YOUR TASK:
Your answer should be the full set of entries, given again without alteration.

________________________________________

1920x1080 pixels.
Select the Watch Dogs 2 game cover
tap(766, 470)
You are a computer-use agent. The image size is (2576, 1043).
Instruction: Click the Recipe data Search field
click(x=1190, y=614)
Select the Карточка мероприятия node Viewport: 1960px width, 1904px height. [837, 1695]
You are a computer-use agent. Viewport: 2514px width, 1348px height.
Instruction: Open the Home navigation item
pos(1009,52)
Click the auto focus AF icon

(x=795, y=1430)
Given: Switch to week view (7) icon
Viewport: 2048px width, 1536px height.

________________________________________

REPLY:
1920x1080 pixels.
Select the Watch Dogs 2 game cover
tap(766, 470)
You are a computer-use agent. The image size is (2576, 1043).
Instruction: Click the Recipe data Search field
click(x=1190, y=614)
Select the Карточка мероприятия node Viewport: 1960px width, 1904px height. [837, 1695]
You are a computer-use agent. Viewport: 2514px width, 1348px height.
Instruction: Open the Home navigation item
pos(1009,52)
Click the auto focus AF icon

(x=795, y=1430)
Given: Switch to week view (7) icon
Viewport: 2048px width, 1536px height.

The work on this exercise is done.